**Passage fourni**
┄┄┄┄┄┄┄┄┄┄
Les nouvelles en provenance de Madrid nous surprennent encore. Un parti d’extrême droite (Vox) qui a fait campagne avec des fake news, des menaces et même des balles. Un parti qui traite les migrants comme des criminels, s’est associé à un autre parti qui a nourri dans l’ombre sa complaisance avec ces méthodes, le Parti Populaire. Le fascisme semble être revenu dans de nouveaux habits dans une Espagne qui n’a jamais complètement oublié le régime de Franco. En France, le pays des libertés, de la république, il semble que la recette de Madrid se répétera lors des élections présidentielles avec des intentions de vote de plus en plus favorables au parti de Marie Le Pen. L’histoire semble condamnée à se répéter et, une fois de plus, nous invoquons les fantômes du passé fasciste pour conjurer des peurs qui ne sont même pas fondées. Le fascisme fait resurgir toutes ces peurs artificielles et les transformera en cauchemars.
Je crois que c’est précisément la peur qui est l’ennemi naturel de la liberté, la peur qui nous sépare, qui nous empêche de faire confiance, qui nous empêche de parler à l’autre et de le voir dans sa dimension réelle, dans sa possibilité d’émancipation. Cette pandémie semble nous éloigner encore plus de ceux qui sont « différents », et nous met face à nos préjugés, aux préjugés de nos institutions (racisme structurel), à nos propres peurs, mais nous devons nous rappeler que la liberté est avant tout un espoir qui colore notre regard de couleurs différents, c’est une promesse d’avenir qui se réalise dans l’autre, c’est une promesse de changement.
J’ai pris la liberté de traduire un beau poème sur la liberté comme élément de renouvellement du regard et de l’âme. Miguel Hernández a écrit ce beau poème au milieu de la guerre contre le fascisme que menaient les républicains espagnols, au milieu de la maladie causée par les blessures des combats contre Franco. Avec le chant de la liberté, la peur semble s’atténuer et laisser place à l’espoir. La seule façon de faire disparaître les ombres est de les mettre en face de la lumière, de la poésie, de la vie.
┄┄┄┄┄┄┄┄┄┄
**Problèmes à résoudre**
(A) Retapez à l'identique la portion du passage fourni qui commence aux mots « J’ai pris la » et se termine après les mots « poésie, de la vie. ».
(B) D'après le passage fourni, au milieu de quelle guerre Miguel Hernández a-t-il écrit le poème sur la liberté ?

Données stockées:
┄┄┄┄┄┄┄┄┄┄
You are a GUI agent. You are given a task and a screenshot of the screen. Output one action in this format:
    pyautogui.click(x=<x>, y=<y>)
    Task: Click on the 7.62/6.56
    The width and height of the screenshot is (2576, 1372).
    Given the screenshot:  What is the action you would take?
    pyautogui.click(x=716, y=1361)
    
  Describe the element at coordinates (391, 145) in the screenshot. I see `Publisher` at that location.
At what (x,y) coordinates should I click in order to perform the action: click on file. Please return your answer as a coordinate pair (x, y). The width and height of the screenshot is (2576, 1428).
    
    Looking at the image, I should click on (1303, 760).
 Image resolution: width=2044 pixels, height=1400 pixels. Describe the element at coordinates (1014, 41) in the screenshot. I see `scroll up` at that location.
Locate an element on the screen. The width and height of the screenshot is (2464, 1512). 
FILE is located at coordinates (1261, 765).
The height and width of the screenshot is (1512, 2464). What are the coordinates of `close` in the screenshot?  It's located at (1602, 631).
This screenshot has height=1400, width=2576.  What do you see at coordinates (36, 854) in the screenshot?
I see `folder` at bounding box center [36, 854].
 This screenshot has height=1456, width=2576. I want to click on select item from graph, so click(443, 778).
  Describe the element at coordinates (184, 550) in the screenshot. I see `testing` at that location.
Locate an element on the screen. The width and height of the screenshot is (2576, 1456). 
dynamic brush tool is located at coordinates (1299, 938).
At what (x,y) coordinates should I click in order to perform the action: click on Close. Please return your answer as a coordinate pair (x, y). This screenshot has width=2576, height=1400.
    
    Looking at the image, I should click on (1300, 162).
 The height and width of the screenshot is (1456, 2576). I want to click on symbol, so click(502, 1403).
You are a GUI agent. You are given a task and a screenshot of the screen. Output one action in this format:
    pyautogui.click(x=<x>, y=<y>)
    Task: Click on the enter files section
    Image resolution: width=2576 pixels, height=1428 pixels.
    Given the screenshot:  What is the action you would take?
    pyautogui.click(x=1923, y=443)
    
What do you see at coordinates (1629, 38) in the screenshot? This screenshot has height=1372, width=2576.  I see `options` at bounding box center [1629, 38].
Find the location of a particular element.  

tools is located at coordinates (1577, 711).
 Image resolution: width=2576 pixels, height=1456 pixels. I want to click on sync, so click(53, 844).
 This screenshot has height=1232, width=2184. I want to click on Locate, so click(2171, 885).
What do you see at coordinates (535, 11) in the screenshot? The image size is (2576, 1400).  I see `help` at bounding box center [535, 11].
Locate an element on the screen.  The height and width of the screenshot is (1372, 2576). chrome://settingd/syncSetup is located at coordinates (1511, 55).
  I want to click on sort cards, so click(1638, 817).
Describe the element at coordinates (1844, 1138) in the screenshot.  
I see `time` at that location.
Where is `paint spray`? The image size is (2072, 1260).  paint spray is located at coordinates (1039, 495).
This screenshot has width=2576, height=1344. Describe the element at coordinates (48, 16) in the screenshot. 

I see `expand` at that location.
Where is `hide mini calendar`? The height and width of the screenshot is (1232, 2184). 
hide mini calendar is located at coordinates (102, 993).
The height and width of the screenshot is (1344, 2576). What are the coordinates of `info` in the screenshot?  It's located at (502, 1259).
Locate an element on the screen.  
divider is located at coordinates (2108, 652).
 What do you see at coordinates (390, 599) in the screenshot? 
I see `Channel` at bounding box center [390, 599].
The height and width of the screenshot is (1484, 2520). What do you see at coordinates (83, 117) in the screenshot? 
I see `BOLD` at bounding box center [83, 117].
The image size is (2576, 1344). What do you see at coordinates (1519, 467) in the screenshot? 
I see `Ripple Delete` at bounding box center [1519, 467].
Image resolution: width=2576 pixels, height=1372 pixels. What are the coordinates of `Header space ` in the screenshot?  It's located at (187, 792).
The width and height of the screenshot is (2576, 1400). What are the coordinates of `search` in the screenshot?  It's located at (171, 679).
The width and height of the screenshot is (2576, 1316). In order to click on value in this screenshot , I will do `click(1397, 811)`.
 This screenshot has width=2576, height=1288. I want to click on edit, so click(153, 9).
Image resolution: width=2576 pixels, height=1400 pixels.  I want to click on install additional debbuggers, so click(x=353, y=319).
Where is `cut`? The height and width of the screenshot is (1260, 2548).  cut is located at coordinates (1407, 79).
┄┄┄┄┄┄┄┄┄┄
**Sorties attendues**
(A)
J’ai pris la liberté de traduire un beau poème sur la liberté comme élément de renouvellement du regard et de l’âme. Miguel Hernández a écrit ce beau poème au milieu de la guerre contre le fascisme que menaient les républicains espagnols, au milieu de la maladie causée par les blessures des combats contre Franco. Avec le chant de la liberté, la peur semble s’atténuer et laisser place à l’espoir. La seule façon de faire disparaître les ombres est de les mettre en face de la lumière, de la poésie, de la vie.

(B) Au milieu de la guerre contre le fascisme que menaient les républicains espagnols.